§ **Assigned task**: The required output is all lines below that contain the word "green".

§ **Input for this task**:
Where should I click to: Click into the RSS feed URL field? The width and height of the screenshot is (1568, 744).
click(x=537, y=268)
* * *
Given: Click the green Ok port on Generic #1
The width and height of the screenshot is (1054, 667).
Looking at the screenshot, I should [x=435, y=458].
--
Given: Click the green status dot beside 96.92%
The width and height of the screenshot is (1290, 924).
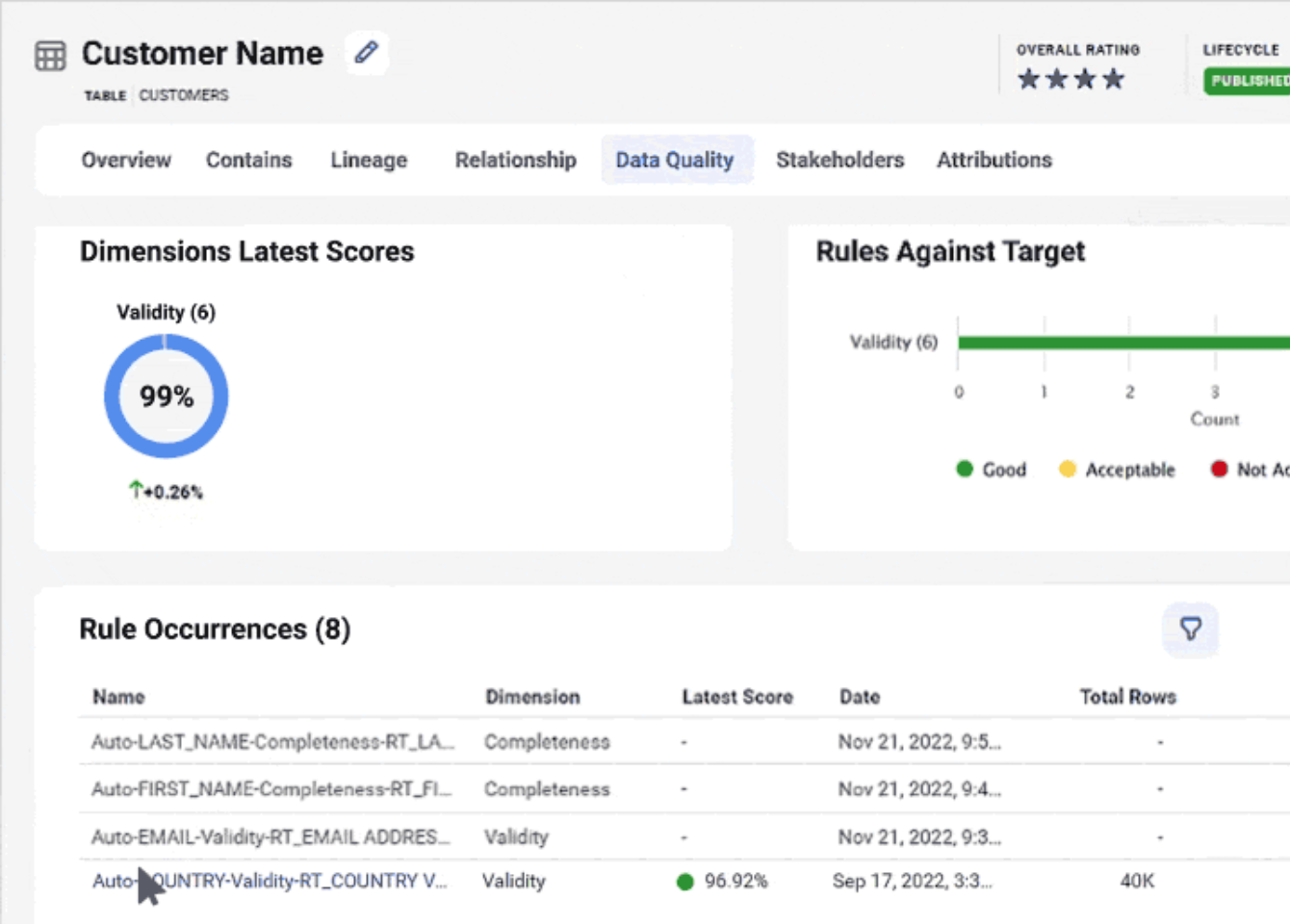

§ **Task result**:
Given: Click the green Ok port on Generic #1
Given: Click the green status dot beside 96.92%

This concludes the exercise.